Se la premier e la leader del Pd si candidassero a sindaco di un paese che nessuno vuole darebbero una lezione di democrazia

Combo delle leader dei due principali partiti italiani (Fratelli d'Italia e Partito democratico) 

(di Stefano Massini – repubblica.it) – Cara Giorgia Meloni, cara Elly Schlein, è a voi che mi rivolgo, insieme, chiamando a testimoni i lettori di Repubblica. Lo faccio per raccontarvi una storia, e al tempo stesso per chiedervi un impegno che investe il senso stesso dello Stato e delle sue fondamenta democratiche. La sopravvivenza della democrazia, spesso data per scontata, diventa infatti un capitale a rischio se la paura prende il sopravvento. Ed è ciò che sta accadendo a San Luca, in Calabria.
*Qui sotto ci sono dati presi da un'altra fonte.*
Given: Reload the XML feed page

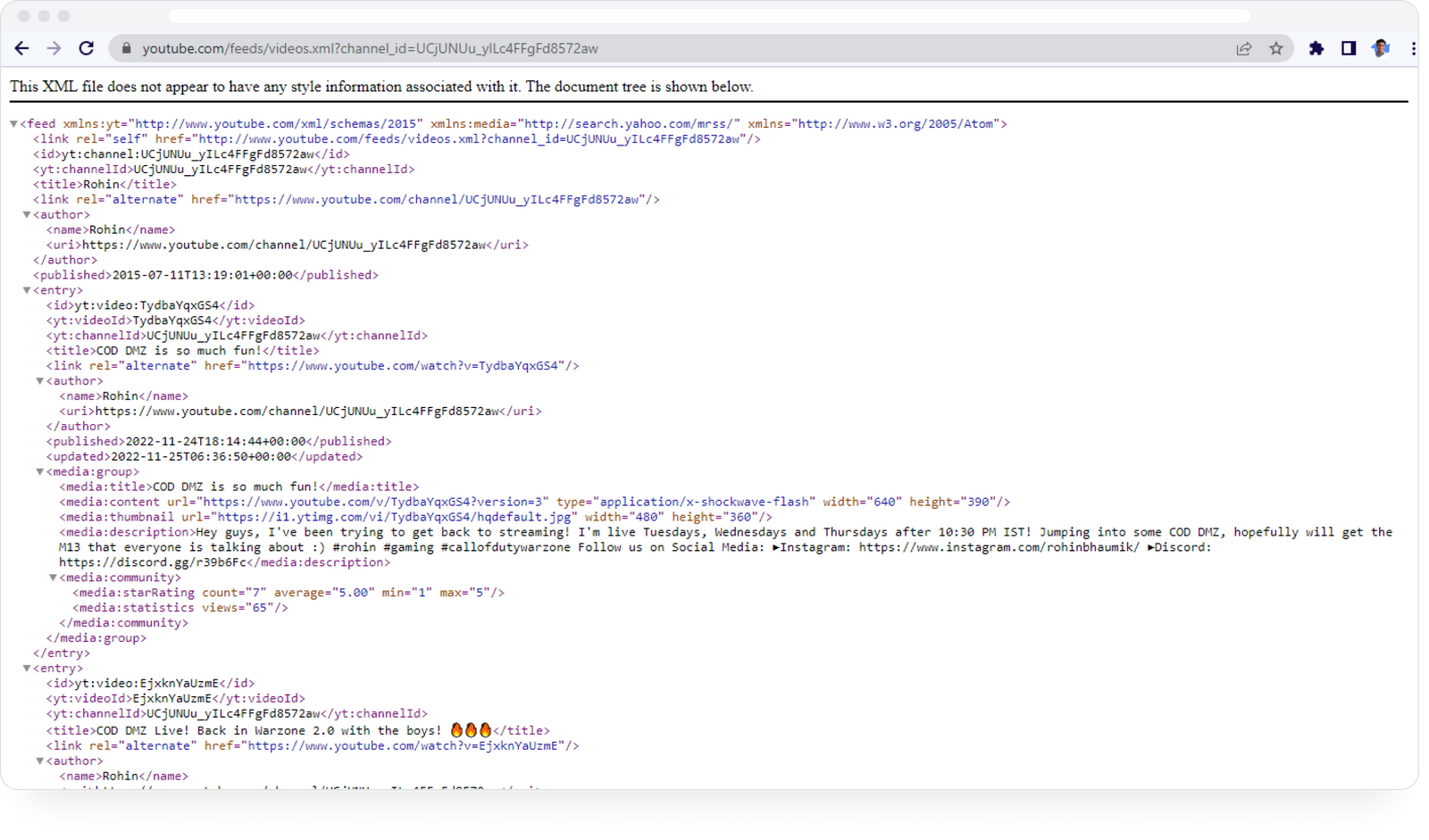Looking at the screenshot, I should pos(86,48).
Il comune sull’Aspromonte che diede i natali a Corrado Alvaro è più tristemente noto per le vicende di criminalità organizzata, culminate con la strage di Duisburg che affondò nel sangue e nei cadaveri un’antica guerra fra famiglie e cosche, per l’esattezza i Pelle-Vottari e i Nirta-Strangio. La chiamano la capitale della droga, ma ancora prima lo era stata dei sequestri, e negli ultimi anni la magistratura ha ricostruito che da San Luca passava anche il traffico dei rifiuti tossici, in una rete ramificata di corruzioni e di favori, omertà e raid paramilitari, con quell’icona potente della nave Jolly Rosso misteriosamente arenata sul lido di Amantea. Un fiume travolgente di denaro e di morte, che inebria le famiglie di questa cittadina montanara trascinandole in una Gomorra feroce, la cosiddetta Faida di San Luca iniziata ben trentatre anni fa, e da allora fonte di violenza non solo alle latitudini locali, come dimostra la mattanza ferragostana del 2007. E dire che tutto iniziò da un lancio di uova. Sembra di stare dentro “Romeo e Giulietta”, con i Montecchi e i Capuleti che con licenza di Shakespeare si insultano in lingua calabra. Era dunque il Carnevale del 1991, quando alcuni ragazzotti gettarono le suddette contro la facciata di un circolo Arci controllato dai rivali, colpendo l’automobile di un pezzo grosso del clan, e da lì in poi è stato un precipitare, di cui hanno fatto le spese ovviamente tutti, fino ad approdare a questo nostro Anno Domini 2024, nel cui Election Day San Luca avrebbe dovuto eleggere un nuovo sindaco. Risultato? Urne vuote, seggi deserti. E non perché l’astensione abbia colpito duro, bensì per l’incredibile ragione che non c’era nessuno da votare, nessun candidato, nessuna lista. Si è già insediato l’ennesimo commissario, che qui è un’abitudine e al tempo stesso il simbolo di una resa, quella resa che si contrappone alla normale dialettica democratica che voi due, Giorgia ed Elly, incarnate in quanto rappresentanti dei due maggiori partiti italiani. Avete vinto le elezioni europee dell’8-9 giugno, ma in quel rito laico che si è tenuto in tutto il continente, c’era la minuscola macchia di un municipio su cui sventola la bandiera nazionale senza che nessun cittadino (su 3500 all’anagrafe) abbia voglia di indossare la fascia di primo cittadino. È una sconfitta, ed è una ferita non solo per San Luca, ma per l’intero Mezzogiorno e per l’Italia tutta, credo.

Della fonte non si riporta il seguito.